**** ENTRIES SUPPLIED

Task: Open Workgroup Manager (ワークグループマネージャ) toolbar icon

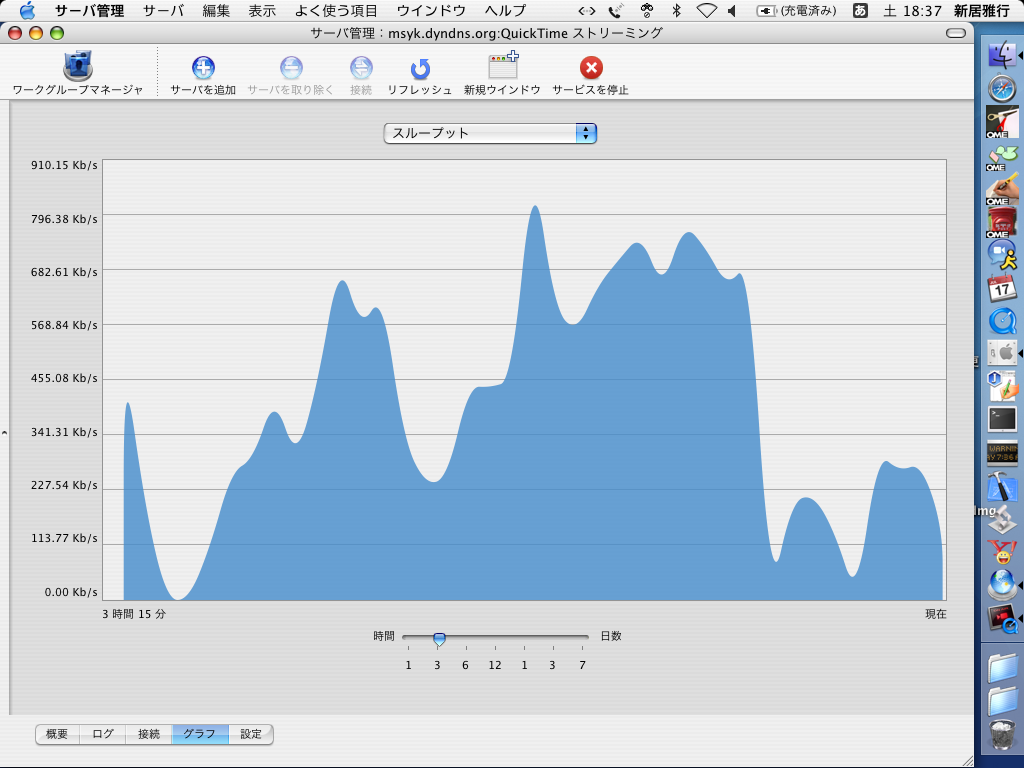Action: (77, 68)
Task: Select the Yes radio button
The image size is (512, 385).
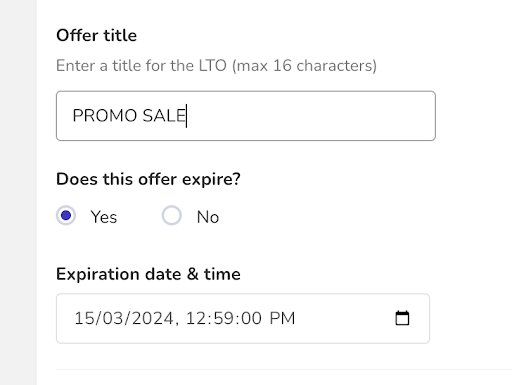Action: point(66,216)
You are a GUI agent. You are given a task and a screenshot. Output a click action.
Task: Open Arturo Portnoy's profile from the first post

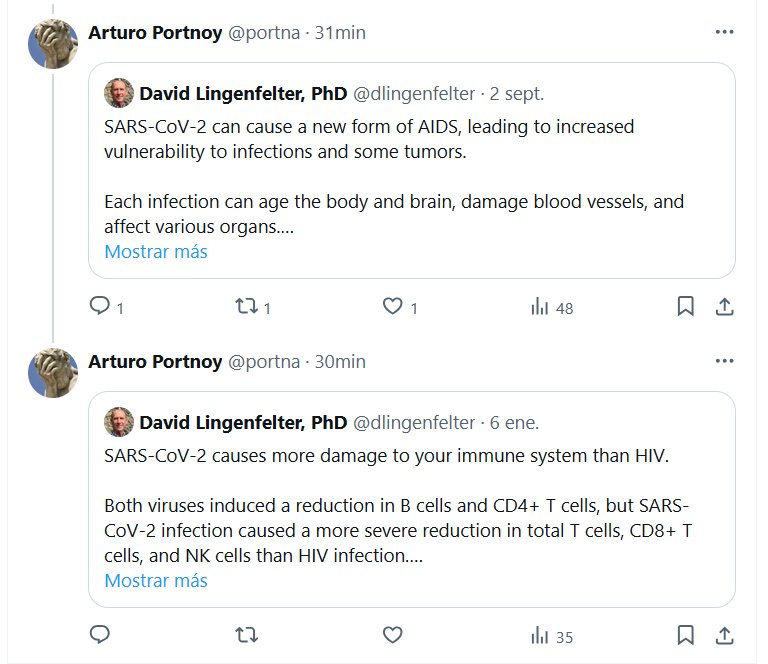pyautogui.click(x=155, y=32)
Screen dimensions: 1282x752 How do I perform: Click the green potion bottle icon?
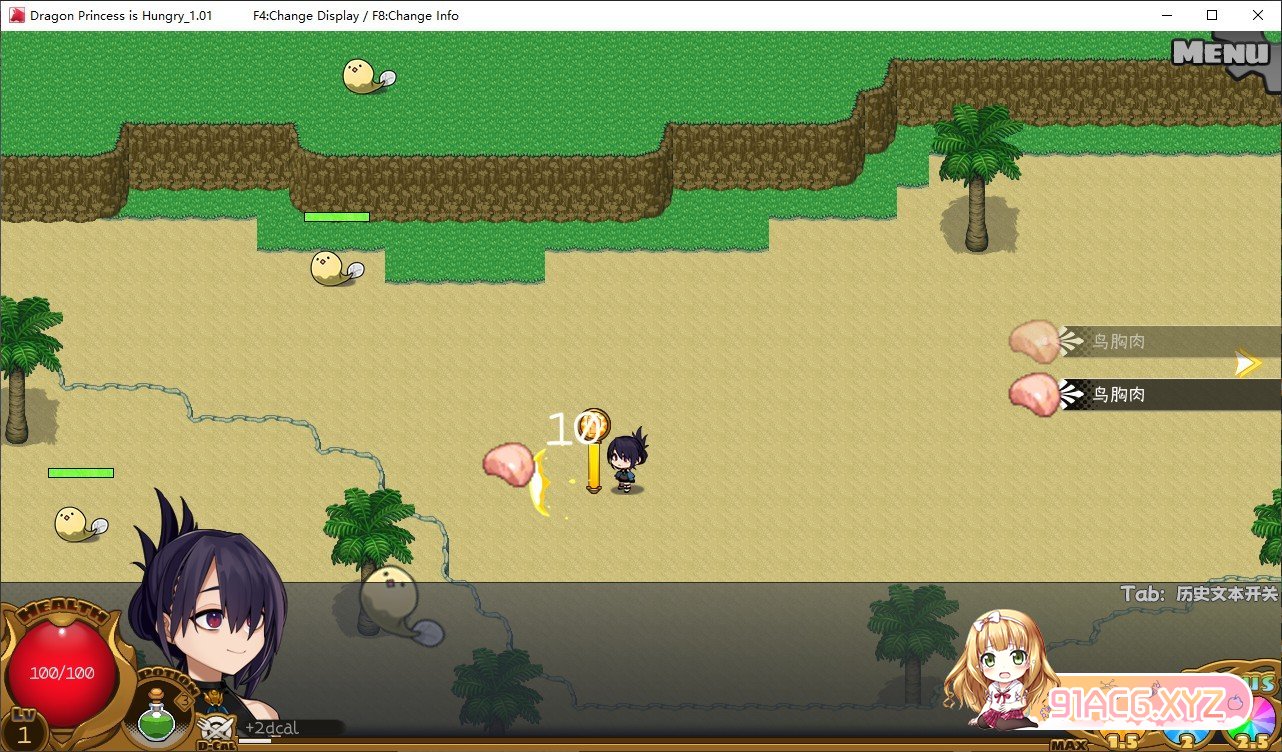point(154,719)
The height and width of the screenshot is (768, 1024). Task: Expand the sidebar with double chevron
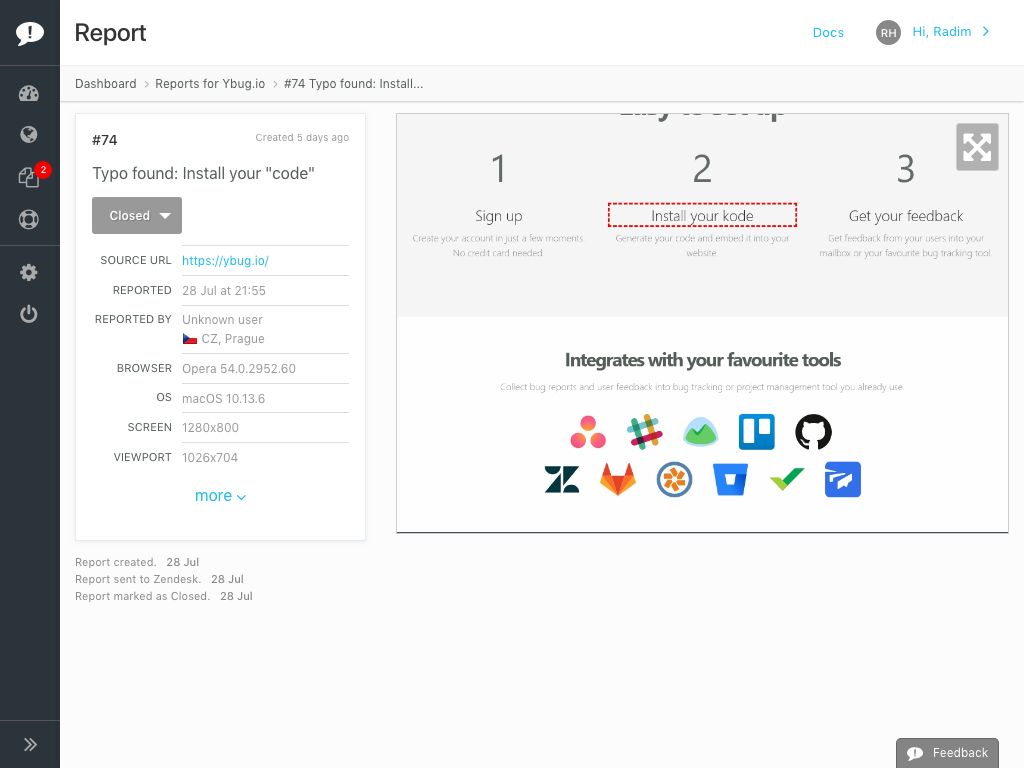click(x=30, y=744)
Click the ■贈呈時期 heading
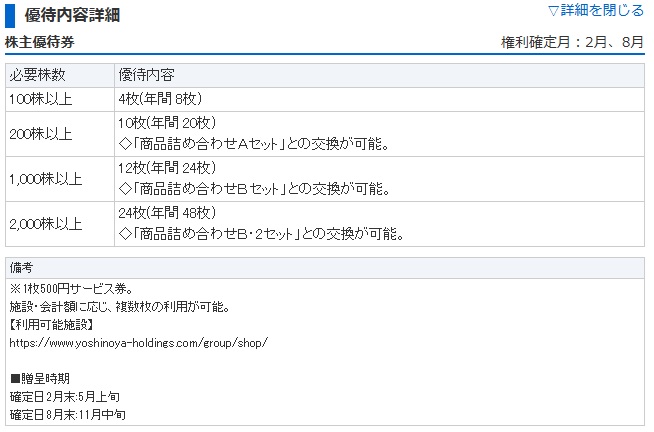 (x=40, y=379)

********

REQUIRED ACTION - Before answering, find the line with "You are a GUI" in the records above; then reproduce exactly each line from the first through that line, leaving out pictures.

ANSWER BELOW -
Task: Open Workgroup Manager (ワークグループマネージャ) toolbar icon

Action: (77, 68)
Task: Select the Yes radio button
The image size is (512, 385).
Action: point(66,216)
You are a GUI agent. You are given a task and a screenshot. Output a click action.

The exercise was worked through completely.